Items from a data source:
○ ○ ○ ○

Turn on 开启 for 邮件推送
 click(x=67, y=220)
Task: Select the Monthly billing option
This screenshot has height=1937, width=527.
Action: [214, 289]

○ ○ ○ ○

◆ TASK STATEMENT:
All records above are to be returned exactly as given.

◆ RESULT OF THE TASK:
Turn on 开启 for 邮件推送
 click(x=67, y=220)
Task: Select the Monthly billing option
This screenshot has height=1937, width=527.
Action: [214, 289]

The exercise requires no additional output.